Quite often, researchers create more than one persona for each product. Most interactive products have multiple audience segments which are why it seems logical to construct multiple personas. However, with too many personas, the process can get out of hand. The personas can simply blur together. That’s why during this step it’s also important to minimize the number of personas, so it’s possible to focus design and this may guarantee better success. While there’s no magic number, as a rule of thumb, three or four personas are enough for most projects.

Tip: If you have more than one persona it’s good to define the primary persona (the most relevant) and follow the rule “design for the primary – accommodate the secondary.” Design decisions should be made with the primary persona in mind and then tested (through a thought experiment) against the secondary personas.

4. Find Scenario(s) Of Interaction And Create Persona Documentation

Personas have no value in and of themselves. They become valuable only when they tied up to a scenario. A scenario is an imaged situation that describes how a persona would interact with a product in a particular context to achieve its end goal(s). Scenarios help designers understand the main user flows – by pairing the personas with the scenarios, designers gather requirements, and from those requirements, they create design solutions. Scenarios should be written from the persona’s perspective, usually at a high level, and articulate use cases that will likely happen.

Generally, when creating a document you should include the following information:

  • Persona name
  • Photo
  • Demographics (gender, age, location, marital status, family)
  • Goals and needs
  • Frustrations (or “pain points”)
  • Behaviors
  • Bits of personality (e.g. a quote or slogan that captures the personality)

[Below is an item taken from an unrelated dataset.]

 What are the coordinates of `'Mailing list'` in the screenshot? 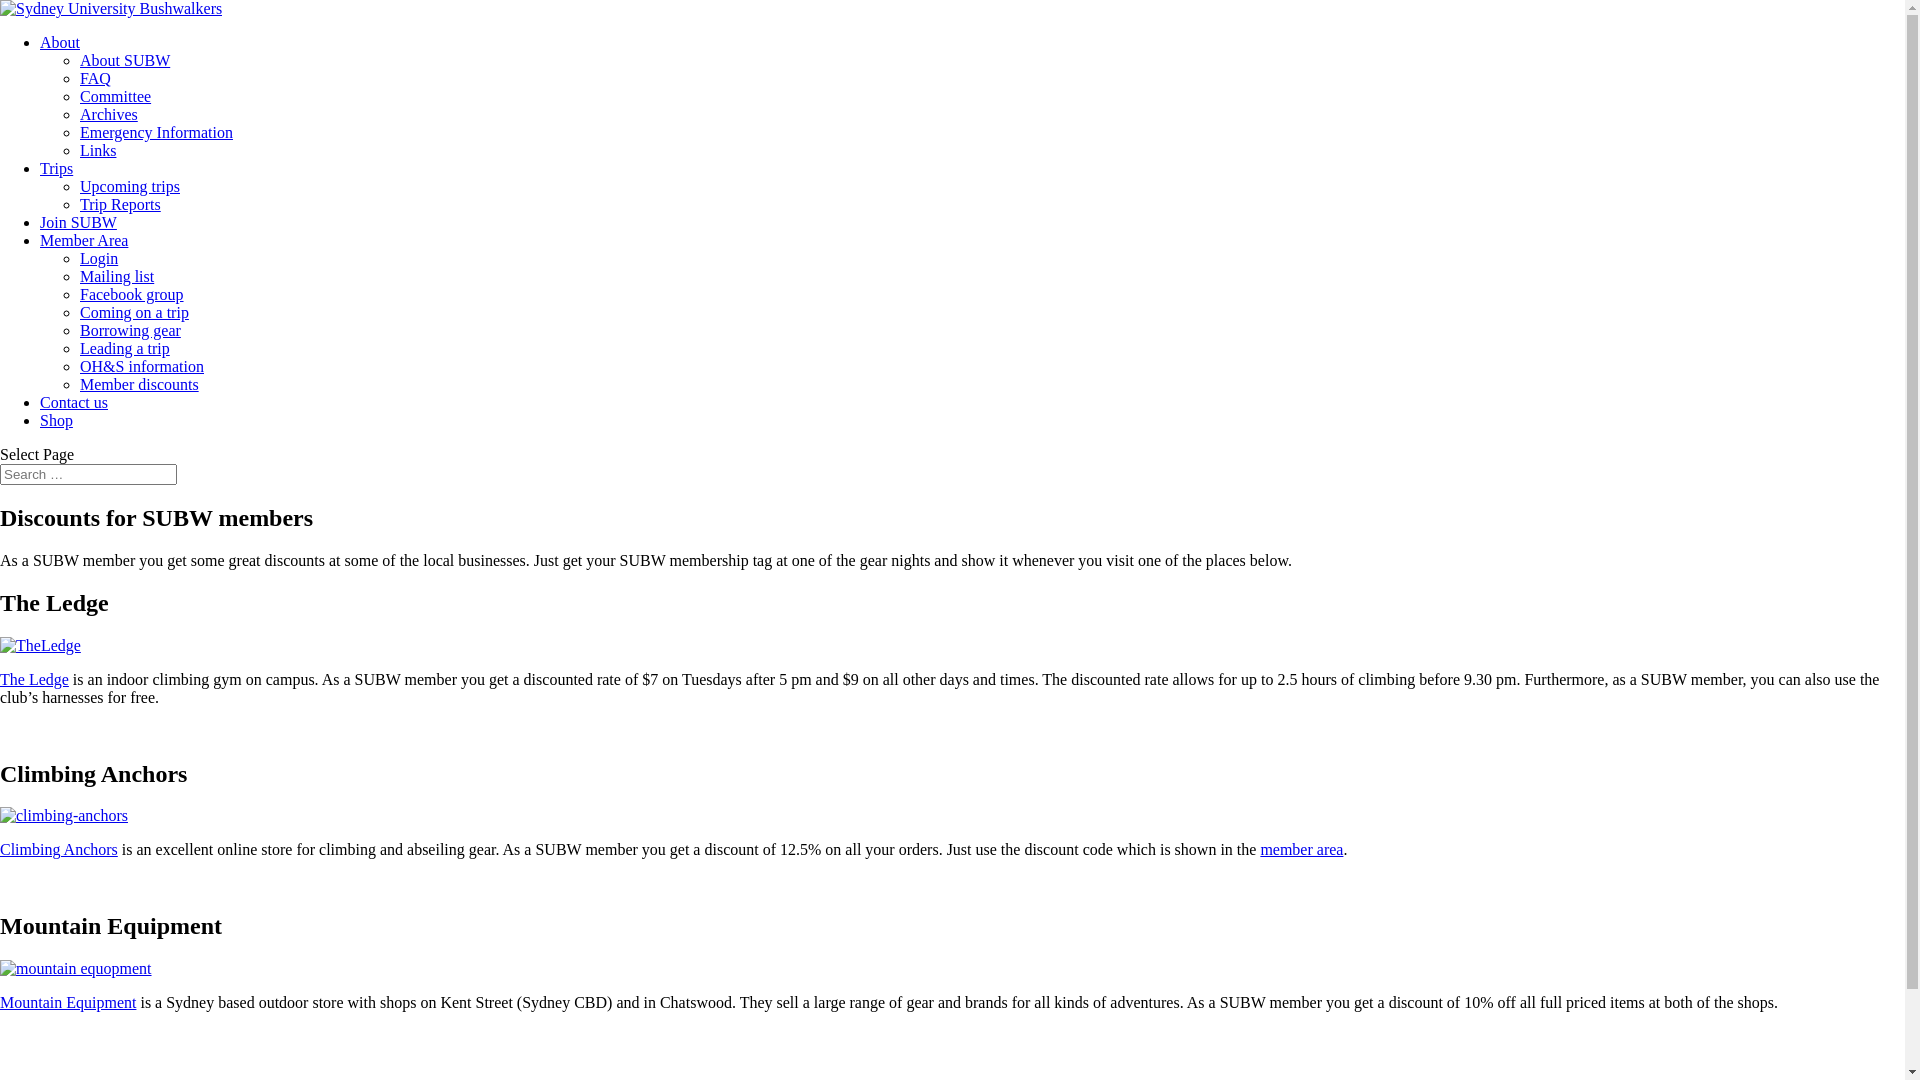 It's located at (115, 276).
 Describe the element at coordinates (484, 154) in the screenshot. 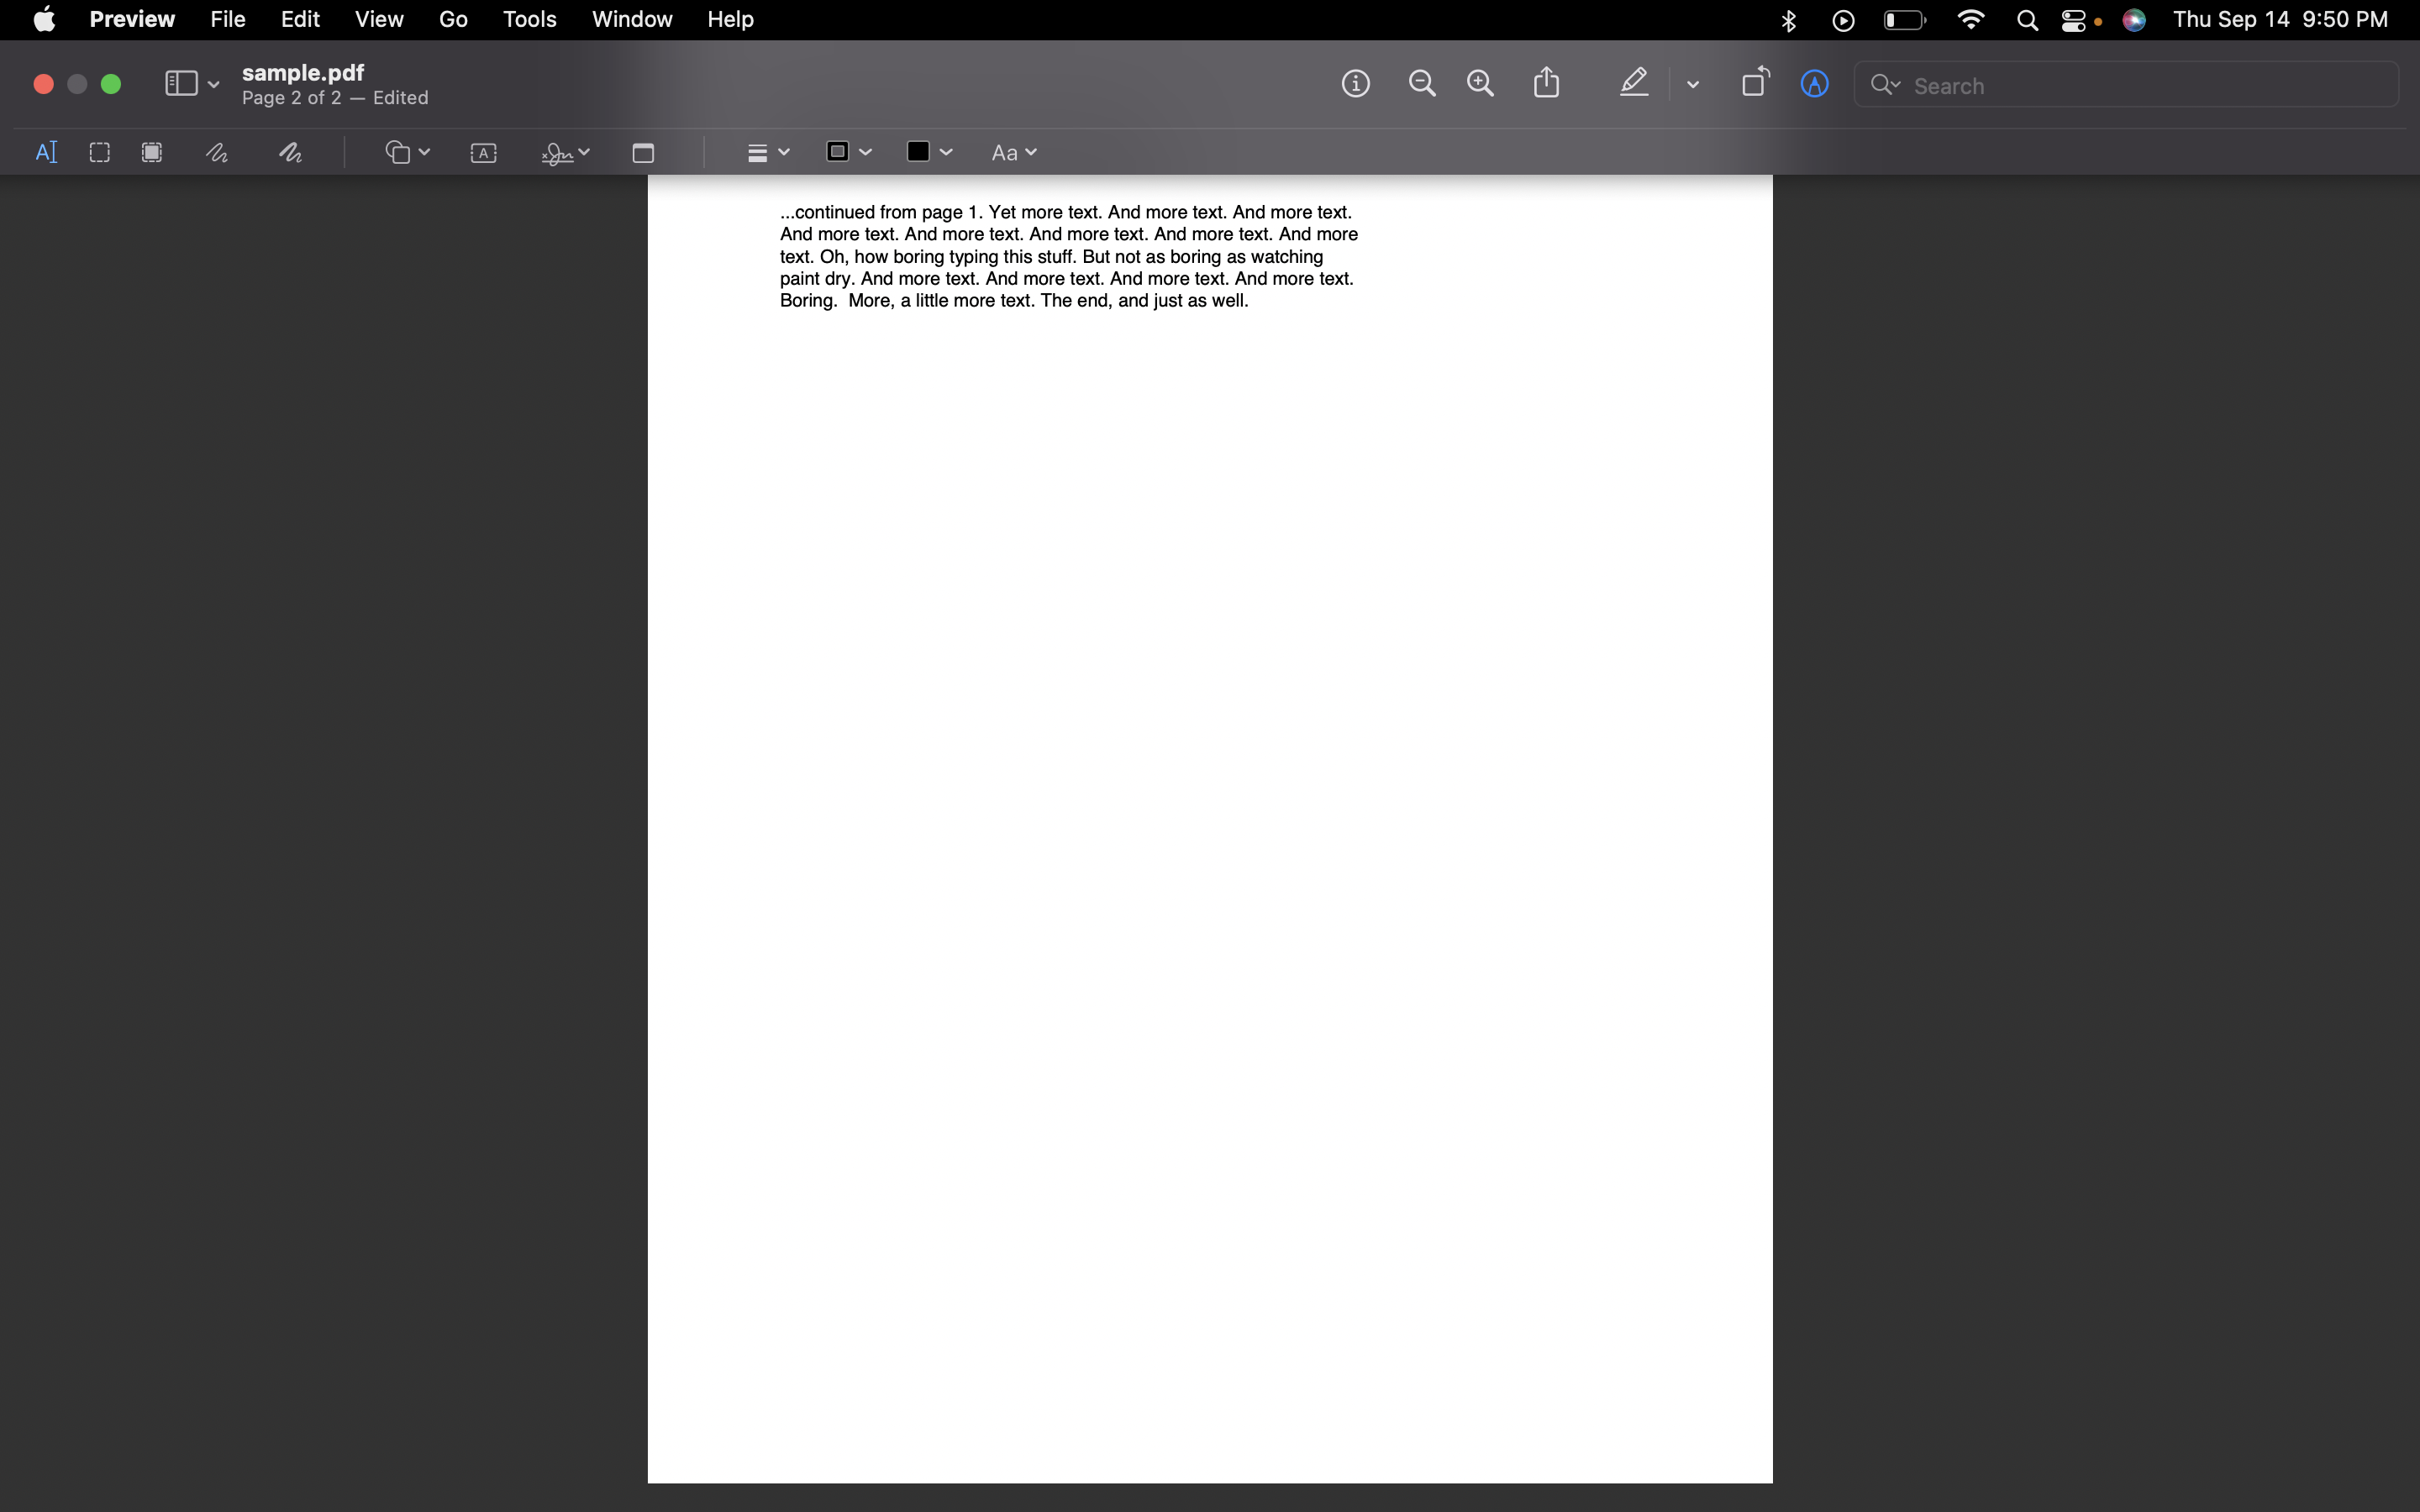

I see `the text panel` at that location.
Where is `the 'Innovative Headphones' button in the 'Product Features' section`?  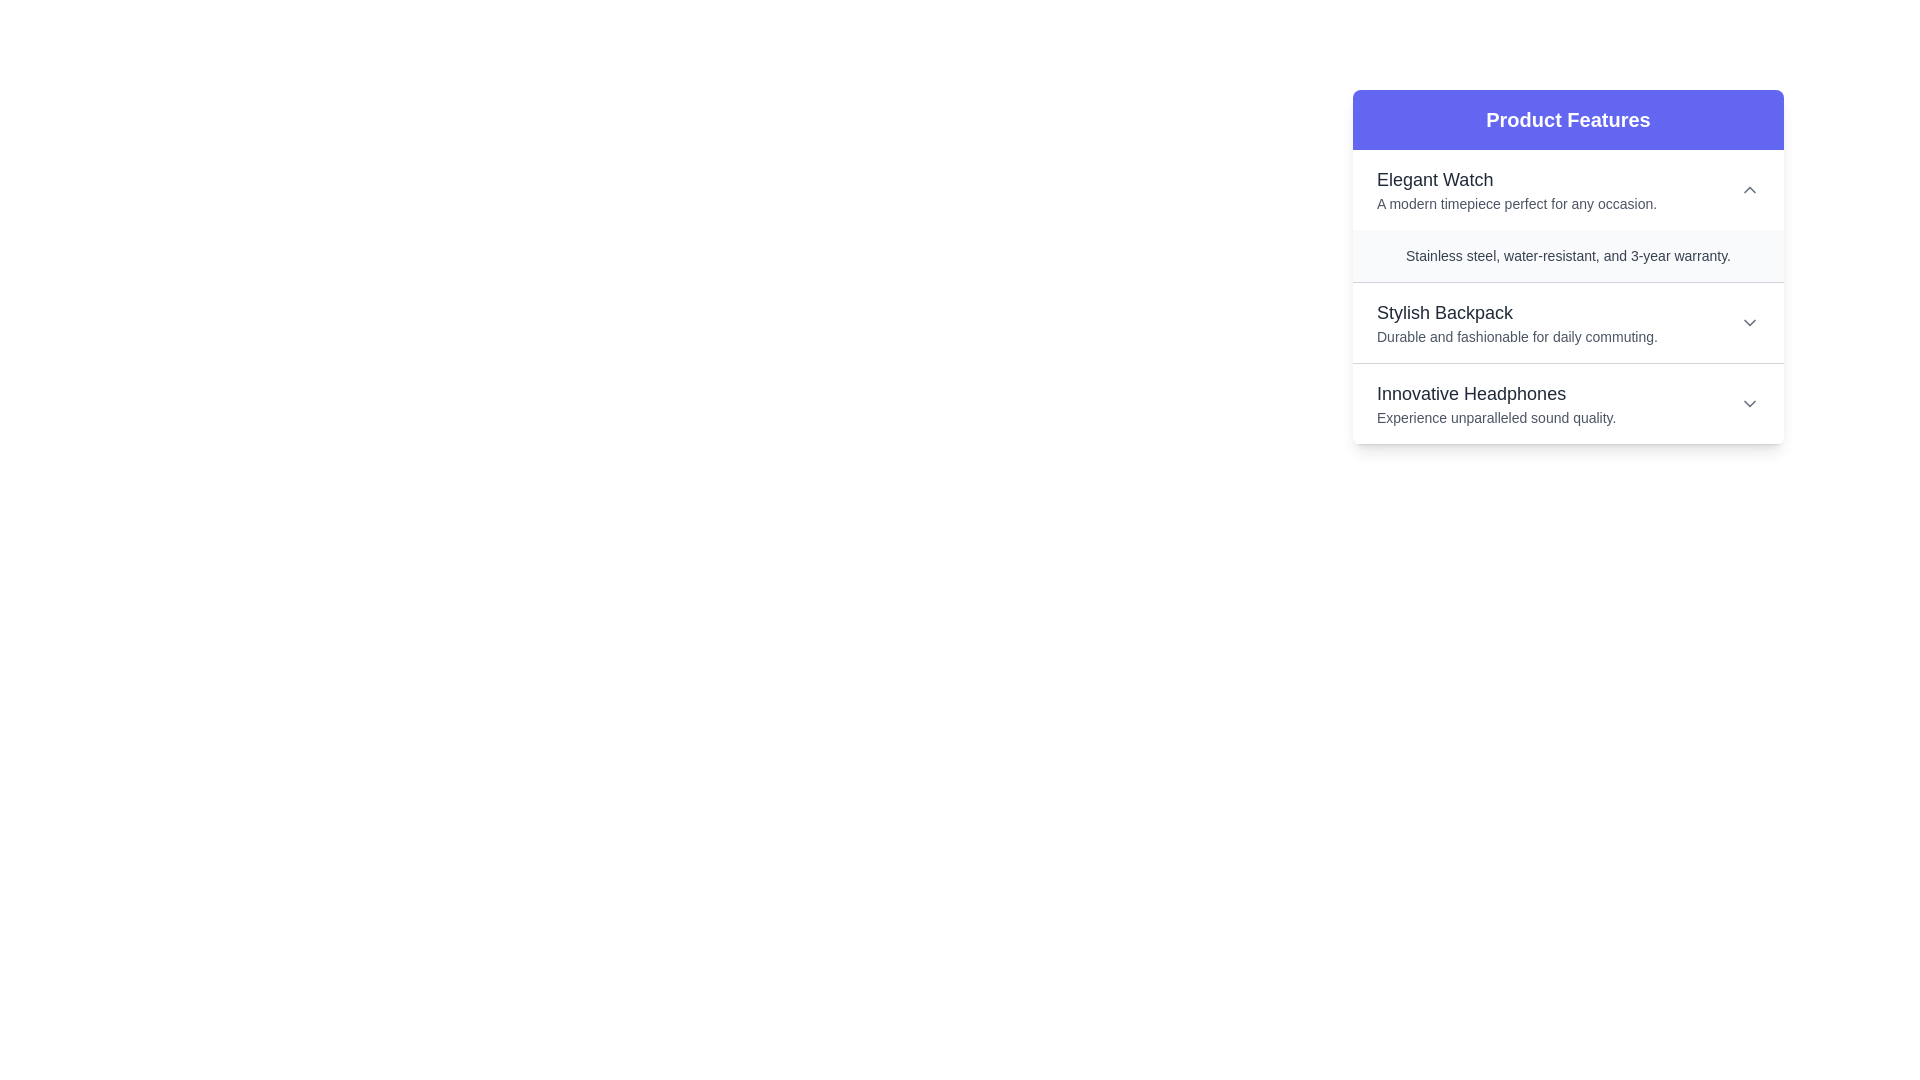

A great tool which will help you during this step is the Persona Creation and Usage Toolkit developed by George Olsen. George has developed a comprehensive list of all the factors that can be considered for persona description.

Tip: Avoid using real names or details of research participants or people you know. This can bias the objectivity of your personas (you’ll focus on design for this person, rather than a group of people with similar characteristics).

5. Share Your Findings And Obtain Acceptance From the Team

Socializing personas among stakeholders is critical in moving the design team toward action. All team members and stakeholders should have a positive association with personas and see the value in them. As people become familiar with the personas, they start talking about them as if they were actual people. A well-constructed persona almost becomes another member of the team.

Tip: Usually, having posters, cards, action figures, and other real, physical objects is more effective to communicate personas and helps keep them top of mind versus having a digital version, like a doc file or PowerPoint presentation.

Conclusion

Personas are powerful tools. Done properly personas make the design process at hand less complex — they guide the ideation processes and help designers to achieve the goal of creating a good UX for the target users. Thanks to personas, designers are able to work in a more mindful way by keeping the real user at the heart of everything they do.